A Teixeira le falló el asistente
Fernando Teixeira Vitienes, el pequeño de los hermanos y el internacional, realizó uno de los arbitrajes que marcan su línea de actuación. Pitó siempre a favor de corriente. El problema lo tuvo en su asistente, que no señaló un claro fuego de juego de Godín previo al segundo tanto de Falcao, que no tenía que haber subido al marcador.
Después, el cántabro acertó al señalar penalti en la jugada en la que Gurpegi toca el balón con el brazo dentro del área. El defensa navarro desplaza la trayectoria del balón y tuvo suerte de que Teixeira no le enseñara la segunda cartulina amarilla, lo que habría acarreado su expulsión y perderse el próximo partido frente al Valladolid.

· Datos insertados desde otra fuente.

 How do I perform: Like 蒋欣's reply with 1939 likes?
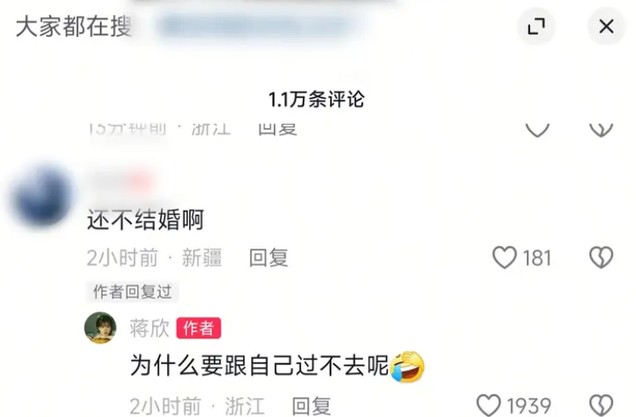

Por lo demás, y como decía al principio, Teixeira Vitienes no se complicó la vida, pitó lo justo y se dedicó a contemporizar. Quizás se excedió a la hora de enseñar cartulinas de amonestación, pero mostró que sabe seguir el juego y que posee una buena colocación, lo que le permite estar muy encima de las jugadas. Evidentemente, no influyó para nada en el resultado y supo aprovechar la gran diferencia que existió entre los dos equipos para completar un partido más en su historial. Y lo hizo en su línea: sin alardes ni aspavientos. Sin apenas decir nada, lo que no creo que sea bueno para un árbitro. Porque yo soy de los que pienso que un buen colegiado tiene que transmitir. Y este Teixeira, aunque cumpla con el reglamento, no lo hace.
Por otro lado, me pregunto qué tipo de tacos usaron en el Vicente Calderón algunos jugadores del Athletic que se pasaron más tiempo por el suelo que de pie. Esta falta de equilibrio facilitó algunas internadas colchoneras que llevaron mucho peligro a la portería de Iraizoz.
Y un apunte más. Si la de ayer va a ser la segunda equipación de la temporada voy a pedir un favor: ¡Que cambien el color de los pantalones!